Readers, please notice the dates on all entries. Part I of My Bladder Cancer Showdown took place in 2018 and 2019. Part II, titled Long-term Recovery, took place through most of 2019. These blogs summarize my experience. In the last one, I was scheduled for out-patient surgery. 
April, 2019: We went to the Urology Surgery Center on April 8. Dr. C removed the supra-pubic catheter and port. He also corrected the tight urethral stricture to improve my urinary flow. The good news was that he found no evidence of cancer.
Less than two weeks later, I suffered a serious UTI (urinary tract infection) that required antibiotic treatment. Ultra-sound showed a large amount of residual urine in the bladder after voiding. I was told to catheterize myself twice daily to empty my bladder completely.
May, 2019: I had another UTI in early May despite doing self-cath twice daily. Dr. G prescribed antibiotic treatment for 10 days to be followed by a single maintenance dose of the antibiotic daily for 50 days.
In the meantime, I was referred to a rehabilitation facility for out-patient physical therapy to improve my balance and strength. I went for two hours twice a week, and by late May I could see definite improvement. I was strong enough to do some gardening, which I enjoyed very much.
June and July, 2019: My bladder symptoms flared again in early June, a few days after I finished my antibiotic. They improved when Dr. G put me on another antibiotic. I continued doing self-cath twice a day.
My physical therapy continued through June and early July. By then I could walk (with my cane) about half a mile daily around my neighborhood. I was slow, but was making progress. My therapist discharged me in late July.
Dr. G did my one-year follow-up cystoscopy in his office on July 16 and had good news. There was no evidence of any bladder cancer. He advised me to continue my anti-cancer diet.
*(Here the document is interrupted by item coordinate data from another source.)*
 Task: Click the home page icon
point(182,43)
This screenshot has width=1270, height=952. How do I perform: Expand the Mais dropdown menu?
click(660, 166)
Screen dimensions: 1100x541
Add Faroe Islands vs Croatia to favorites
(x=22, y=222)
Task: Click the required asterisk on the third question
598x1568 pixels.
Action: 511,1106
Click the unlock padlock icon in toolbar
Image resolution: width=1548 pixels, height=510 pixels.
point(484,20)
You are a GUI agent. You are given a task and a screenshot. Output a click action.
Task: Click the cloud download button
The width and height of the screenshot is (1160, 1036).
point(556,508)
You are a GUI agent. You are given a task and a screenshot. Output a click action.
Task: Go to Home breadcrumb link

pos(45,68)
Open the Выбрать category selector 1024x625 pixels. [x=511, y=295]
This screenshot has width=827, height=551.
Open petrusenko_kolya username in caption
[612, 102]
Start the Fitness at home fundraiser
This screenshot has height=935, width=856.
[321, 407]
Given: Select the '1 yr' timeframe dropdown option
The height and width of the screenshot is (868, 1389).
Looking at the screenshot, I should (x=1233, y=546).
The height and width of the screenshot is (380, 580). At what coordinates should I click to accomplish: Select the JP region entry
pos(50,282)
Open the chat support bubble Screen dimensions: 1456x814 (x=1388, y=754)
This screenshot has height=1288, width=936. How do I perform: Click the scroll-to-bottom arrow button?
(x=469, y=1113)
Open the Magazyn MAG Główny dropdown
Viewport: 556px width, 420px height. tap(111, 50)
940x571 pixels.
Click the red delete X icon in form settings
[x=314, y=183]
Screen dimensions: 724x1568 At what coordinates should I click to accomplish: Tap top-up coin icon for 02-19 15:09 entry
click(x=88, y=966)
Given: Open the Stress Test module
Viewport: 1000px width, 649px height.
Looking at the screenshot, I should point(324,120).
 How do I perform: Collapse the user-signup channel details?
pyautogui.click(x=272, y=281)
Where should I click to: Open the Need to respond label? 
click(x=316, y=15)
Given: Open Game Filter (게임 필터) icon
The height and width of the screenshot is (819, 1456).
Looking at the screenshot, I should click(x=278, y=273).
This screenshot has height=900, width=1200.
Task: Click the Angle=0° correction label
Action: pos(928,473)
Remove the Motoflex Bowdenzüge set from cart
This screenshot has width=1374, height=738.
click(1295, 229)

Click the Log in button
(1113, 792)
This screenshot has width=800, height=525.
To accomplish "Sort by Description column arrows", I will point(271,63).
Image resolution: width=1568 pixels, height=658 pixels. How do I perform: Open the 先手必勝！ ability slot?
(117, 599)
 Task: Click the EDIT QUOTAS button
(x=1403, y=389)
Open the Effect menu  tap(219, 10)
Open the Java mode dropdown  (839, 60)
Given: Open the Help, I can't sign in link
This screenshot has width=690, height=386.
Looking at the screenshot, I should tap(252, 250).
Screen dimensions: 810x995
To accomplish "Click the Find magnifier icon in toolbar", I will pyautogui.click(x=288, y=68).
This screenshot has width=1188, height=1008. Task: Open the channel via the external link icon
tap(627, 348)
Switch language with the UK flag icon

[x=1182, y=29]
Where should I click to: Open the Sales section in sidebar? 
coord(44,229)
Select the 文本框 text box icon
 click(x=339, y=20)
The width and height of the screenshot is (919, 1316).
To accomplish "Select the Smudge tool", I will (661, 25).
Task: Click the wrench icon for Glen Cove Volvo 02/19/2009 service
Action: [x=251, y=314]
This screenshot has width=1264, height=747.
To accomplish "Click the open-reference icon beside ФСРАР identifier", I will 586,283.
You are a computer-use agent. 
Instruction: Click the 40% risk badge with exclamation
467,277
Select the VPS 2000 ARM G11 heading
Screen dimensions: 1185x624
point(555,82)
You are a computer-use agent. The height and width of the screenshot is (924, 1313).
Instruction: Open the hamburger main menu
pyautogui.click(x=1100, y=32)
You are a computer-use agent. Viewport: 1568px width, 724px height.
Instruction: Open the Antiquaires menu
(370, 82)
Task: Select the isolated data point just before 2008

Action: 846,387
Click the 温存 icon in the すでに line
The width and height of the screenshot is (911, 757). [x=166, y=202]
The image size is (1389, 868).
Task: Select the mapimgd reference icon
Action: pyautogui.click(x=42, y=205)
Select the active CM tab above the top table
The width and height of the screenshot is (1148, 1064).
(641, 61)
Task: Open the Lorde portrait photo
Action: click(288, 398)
August and September, 2019: Another UTI flare-up hit me in late August. Dr. G put me on an antibiotic to take twice daily for one month. It helped at first, but I developed severe symptoms again in mid-September.
The urine culture showed growth of bacteria resistant to my antibiotic. Dr. G put me on another antibiotic and told me to do self-cath four times daily.
October, 2019: On October 8 I had my 15-month cystoscopic check-up. Dr. G saw no evidence of bladder cancer and the bladder lining looked healthy. He told me I could stop my antibiotic and begin tapering my self-catheterizations.
Six days later, UTI symptoms returned with a vengeance. Dr. G put me back on the antibiotic and I resumed my self-cath four times daily. The antibiotic was not much help. It had clearly lost its effectiveness.
Four miserable days later, the urine culture was finally reported to Dr.G. He called me immediately to say the culture grew an unusual E. Coli bacterium resistant to all oral antibiotics except nitrofurantoin.
Dr. G prescribed nitrofurantoin to be taken twice daily. He also mentioned an over-the-counter (OTC) medication called D-mannose. Not an antibiotic, it was said to improve bladder resistance to infections.
It was clear that correcting my urethral stricture had not solved my urinary problems. The big problem was that my bladder muscles weren’t strong enough to completely empty my bladder. Warm urine pooling there was a set-up for repeated infections. If D-mannose and continued self-catheterization could prevent these infections, it would be marvelous.